E por fim, a ciência também pode ser objeto de fé. É muito comum as pessoas acharem que só as coisas invisíveis, espirituais, mais ou menos “abstratas”, possam ser objeto de fé. Mas isto não é verdade. Se assim fosse, jamais pensaríamos em Deus ao contemplarmos um pôr do sol ou uma gota de orvalho pendente de uma folha. Trata-se de realidades tão banais, tão cotidianas, mas que nos “prendem” e que nos remetem a algo de infinitamente superior e mais precioso, sem sabermos explicar o porquê. Por que João ama Clara? Por que Artur decidiu ser padre? Porque sorrimos ao vermos um avô brincando com seu neto?
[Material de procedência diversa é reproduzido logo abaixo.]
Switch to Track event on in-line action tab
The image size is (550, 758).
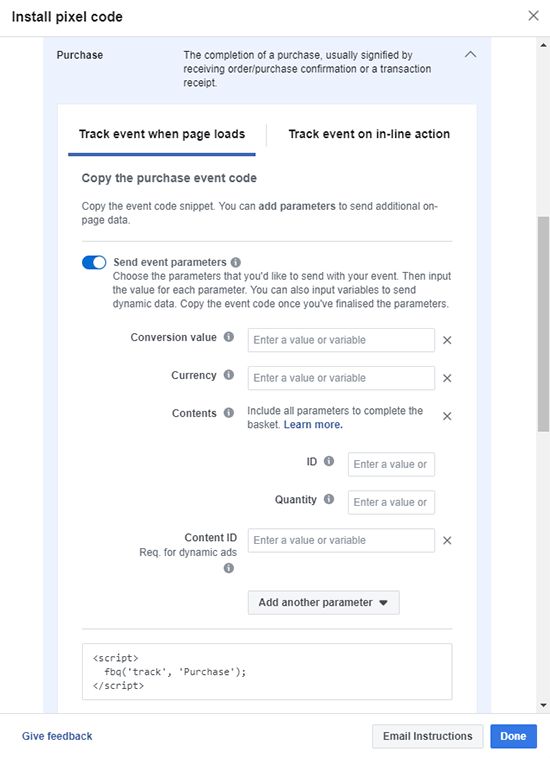pyautogui.click(x=369, y=134)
Certamente não é porque liberamos substâncias químicas ao sermos submetidos a determinados estímulos (pois o amor humano geralmente resiste à ausência eventual destas substâncias), mas porque compreendemos que por trás de cada pequena coisa criada existe um grande mistério, que se revela na medida em que nos entregamos a ele, na medida em que o desejamos contemplar.

A ciência também pode ser objeto de fé ao vermos nela não somente um mero resultado do contínuo crescimento do conhecimento humano, uma sofisticação solipsicista, autocentrada, quase um deus ex machina, mas como um elemento a mais que nos auxilia a compreender, a respeitar e até a amar o universo no qual vivemos, as pessoas com as quais convivemos, aquilo que somos. A ciência é capaz de conferir à fé uma forma mais acessível, mais visível, e que pode contribuir em muito para nossa vida espiritual. Podemos, assim, fazer nossas as frases atribuídas a santo Anselmo de Cantuária: Credo ut intellegam e Intellego ut credam.

Vemos, então, que a ciência não é um fim, mas apenas uma etapa no decorrer de um processo maior, que abarca a integridade de nossas vidas, em suas percepções, sentimentos, intuições. E assim vamos percebendo, pouco a pouco, que o verdadeiro objeto da ciência é o amor, que o homem procura respostas para melhor amar porque no fim das contas, aquilo que são Paulo disse no século 1.º continua sendo válido dois milênios depois: “as profecias desaparecerão, as línguas cessarão, a ciência desaparecerá. Atualmente permanecem estas três coisas: a fé, a esperança, a caridade. Mas a maior delas é a caridade.”